— TASK TO COMPLETE —
Print the following items line for line, without changing anything.
------
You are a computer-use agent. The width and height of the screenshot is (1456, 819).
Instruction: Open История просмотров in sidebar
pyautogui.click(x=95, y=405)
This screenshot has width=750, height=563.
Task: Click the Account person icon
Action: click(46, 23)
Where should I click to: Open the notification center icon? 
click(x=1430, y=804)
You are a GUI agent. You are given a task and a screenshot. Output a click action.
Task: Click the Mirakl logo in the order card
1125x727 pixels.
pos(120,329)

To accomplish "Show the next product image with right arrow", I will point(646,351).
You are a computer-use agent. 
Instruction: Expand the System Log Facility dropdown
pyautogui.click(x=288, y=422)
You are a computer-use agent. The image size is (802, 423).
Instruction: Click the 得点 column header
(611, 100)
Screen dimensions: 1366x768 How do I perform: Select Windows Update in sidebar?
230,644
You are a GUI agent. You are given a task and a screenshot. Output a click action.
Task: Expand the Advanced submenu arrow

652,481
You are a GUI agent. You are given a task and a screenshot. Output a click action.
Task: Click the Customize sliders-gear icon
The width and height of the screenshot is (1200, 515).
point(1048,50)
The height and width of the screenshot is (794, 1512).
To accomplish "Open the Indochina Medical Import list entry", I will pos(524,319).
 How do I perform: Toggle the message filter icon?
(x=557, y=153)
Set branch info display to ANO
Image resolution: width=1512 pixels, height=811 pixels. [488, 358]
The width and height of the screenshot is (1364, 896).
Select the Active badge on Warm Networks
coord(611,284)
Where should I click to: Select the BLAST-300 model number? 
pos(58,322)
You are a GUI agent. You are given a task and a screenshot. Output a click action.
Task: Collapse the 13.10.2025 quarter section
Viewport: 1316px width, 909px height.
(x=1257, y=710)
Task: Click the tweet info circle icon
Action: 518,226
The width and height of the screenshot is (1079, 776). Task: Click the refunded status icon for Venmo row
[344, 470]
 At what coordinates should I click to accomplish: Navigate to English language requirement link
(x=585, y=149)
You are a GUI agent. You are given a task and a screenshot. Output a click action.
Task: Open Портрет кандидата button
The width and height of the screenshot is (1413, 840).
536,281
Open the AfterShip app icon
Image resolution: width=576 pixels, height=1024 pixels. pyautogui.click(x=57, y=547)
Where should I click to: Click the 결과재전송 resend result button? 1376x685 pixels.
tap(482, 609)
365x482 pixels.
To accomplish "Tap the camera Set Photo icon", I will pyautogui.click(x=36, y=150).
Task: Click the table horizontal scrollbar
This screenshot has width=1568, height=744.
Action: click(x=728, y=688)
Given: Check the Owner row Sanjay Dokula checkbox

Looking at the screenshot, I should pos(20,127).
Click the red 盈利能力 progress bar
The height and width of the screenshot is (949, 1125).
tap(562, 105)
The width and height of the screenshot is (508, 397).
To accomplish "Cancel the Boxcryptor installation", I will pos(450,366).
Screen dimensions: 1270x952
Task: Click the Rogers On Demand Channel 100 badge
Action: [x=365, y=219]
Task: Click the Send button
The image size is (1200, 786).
------
— TASK RESULT —
You are a computer-use agent. The width and height of the screenshot is (1456, 819).
Instruction: Open История просмотров in sidebar
pyautogui.click(x=95, y=405)
This screenshot has width=750, height=563.
Task: Click the Account person icon
Action: click(46, 23)
Where should I click to: Open the notification center icon? 
click(x=1430, y=804)
You are a GUI agent. You are given a task and a screenshot. Output a click action.
Task: Click the Mirakl logo in the order card
1125x727 pixels.
pos(120,329)

To accomplish "Show the next product image with right arrow", I will point(646,351).
You are a computer-use agent. 
Instruction: Expand the System Log Facility dropdown
pyautogui.click(x=288, y=422)
You are a computer-use agent. The image size is (802, 423).
Instruction: Click the 得点 column header
(611, 100)
Screen dimensions: 1366x768 How do I perform: Select Windows Update in sidebar?
230,644
You are a GUI agent. You are given a task and a screenshot. Output a click action.
Task: Expand the Advanced submenu arrow

652,481
You are a GUI agent. You are given a task and a screenshot. Output a click action.
Task: Click the Customize sliders-gear icon
The width and height of the screenshot is (1200, 515).
point(1048,50)
The height and width of the screenshot is (794, 1512).
To accomplish "Open the Indochina Medical Import list entry", I will pos(524,319).
 How do I perform: Toggle the message filter icon?
(x=557, y=153)
Set branch info display to ANO
Image resolution: width=1512 pixels, height=811 pixels. [488, 358]
The width and height of the screenshot is (1364, 896).
Select the Active badge on Warm Networks
coord(611,284)
Where should I click to: Select the BLAST-300 model number? 
pos(58,322)
You are a GUI agent. You are given a task and a screenshot. Output a click action.
Task: Collapse the 13.10.2025 quarter section
Viewport: 1316px width, 909px height.
(x=1257, y=710)
Task: Click the tweet info circle icon
Action: 518,226
The width and height of the screenshot is (1079, 776). Task: Click the refunded status icon for Venmo row
[344, 470]
 At what coordinates should I click to accomplish: Navigate to English language requirement link
(x=585, y=149)
You are a GUI agent. You are given a task and a screenshot. Output a click action.
Task: Open Портрет кандидата button
The width and height of the screenshot is (1413, 840).
536,281
Open the AfterShip app icon
Image resolution: width=576 pixels, height=1024 pixels. pyautogui.click(x=57, y=547)
Where should I click to: Click the 결과재전송 resend result button? 1376x685 pixels.
tap(482, 609)
365x482 pixels.
To accomplish "Tap the camera Set Photo icon", I will pyautogui.click(x=36, y=150).
Task: Click the table horizontal scrollbar
This screenshot has width=1568, height=744.
Action: click(x=728, y=688)
Given: Check the Owner row Sanjay Dokula checkbox

Looking at the screenshot, I should pos(20,127).
Click the red 盈利能力 progress bar
The height and width of the screenshot is (949, 1125).
tap(562, 105)
The width and height of the screenshot is (508, 397).
To accomplish "Cancel the Boxcryptor installation", I will pos(450,366).
Screen dimensions: 1270x952
Task: Click the Rogers On Demand Channel 100 badge
Action: [x=365, y=219]
Task: Click the Send button
The image size is (1200, 786).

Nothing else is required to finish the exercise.